Renowned Hollywood director and Titanic researcher James Cameron said he believes the carbon-fiber composite construction of the submersible's hull was the "critical failure" that led to its implosion during a deep-sea tour of the Titanic wreckage.

"You don't use composites for vessels that are seeing external pressure. They're great for internal pressure vessels like scuba tanks, for example, but they're terrible for external pressure," Cameron, who famously directed the Oscar-winning film "Titanic," told ABC News' George Stephanopoulos in an interview Friday on "Good Morning America."

"This was trying to apply aviation thinking to a deep-submergence engineering problem.

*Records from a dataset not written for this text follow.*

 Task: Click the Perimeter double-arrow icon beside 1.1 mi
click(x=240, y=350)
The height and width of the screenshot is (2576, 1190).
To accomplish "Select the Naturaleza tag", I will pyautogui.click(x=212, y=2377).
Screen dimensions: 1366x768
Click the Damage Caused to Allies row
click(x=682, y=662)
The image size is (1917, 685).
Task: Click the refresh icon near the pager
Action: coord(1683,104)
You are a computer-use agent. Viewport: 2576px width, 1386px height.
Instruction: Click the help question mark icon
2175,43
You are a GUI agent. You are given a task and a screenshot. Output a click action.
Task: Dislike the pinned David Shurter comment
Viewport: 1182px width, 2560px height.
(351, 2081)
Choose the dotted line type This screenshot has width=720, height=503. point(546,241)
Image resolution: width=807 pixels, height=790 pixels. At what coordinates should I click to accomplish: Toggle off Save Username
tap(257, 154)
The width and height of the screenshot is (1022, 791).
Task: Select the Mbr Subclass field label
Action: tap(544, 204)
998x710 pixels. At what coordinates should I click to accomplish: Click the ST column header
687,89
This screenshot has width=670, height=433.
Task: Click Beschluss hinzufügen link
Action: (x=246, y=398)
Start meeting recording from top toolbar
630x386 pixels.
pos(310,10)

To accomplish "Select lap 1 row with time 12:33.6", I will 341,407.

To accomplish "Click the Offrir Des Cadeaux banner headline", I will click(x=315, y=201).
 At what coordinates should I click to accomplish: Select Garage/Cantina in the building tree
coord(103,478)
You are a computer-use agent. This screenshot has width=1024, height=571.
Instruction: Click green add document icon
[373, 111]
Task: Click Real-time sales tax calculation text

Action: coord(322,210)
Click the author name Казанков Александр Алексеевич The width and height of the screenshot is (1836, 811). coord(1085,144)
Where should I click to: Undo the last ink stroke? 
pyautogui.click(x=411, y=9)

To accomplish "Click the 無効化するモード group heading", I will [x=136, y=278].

We all said that it was, you know, a flawed idea and they didn't go through certification," he continued. "I think that was a critical failure.

"The thing that's insidious here," Cameron added, is the way these materials "fail at pressure."

SEE ALSO: Titanic submersible: Underwater cinematographer says excursion was 'disaster waiting to happen'

Experienced underwater cinematographer Al Giddings who also worked on the film "Titanic," says the sub excursion was a "disaster waiting to happen."

"They fail over time, each dive adds more and more microscopic damage," he said. "So, yes, they operated the sub safely at Titanic last year and the year before, but it was only a matter of time before it caught up with them."

OceanGate CEO Stockton Rush, who was among the five crew members killed on the submersible, had previously defended the decision to manufacture the Titan with the material, saying he believed a sub made with carbon fiber would have a better strength-to-buoyancy ratio than titanium.

Bob Ballard, the oceanographer and explorer who discovered the Titanic wreckage in 1985, told ABC News that he expects the investigation into what happened "will go on for quite some time."

"There will be now a very systematic survey. I've done this before," he said during the interview Friday morning. "The (remotely operated vehicles) are going to do a very, very precise, systematic mapping that will collect the photography and high-definition imagery and they'll also be recovering the objects."

SEE ALSO: Missing Titanic sub experiences 'catastrophic implosion.' Here's what may have happened

Coast Guard officials said the tail cone and other pieces of the missing submersible Titan were found about 1,600 feet from the wreckage of the Titanic on the sea floor.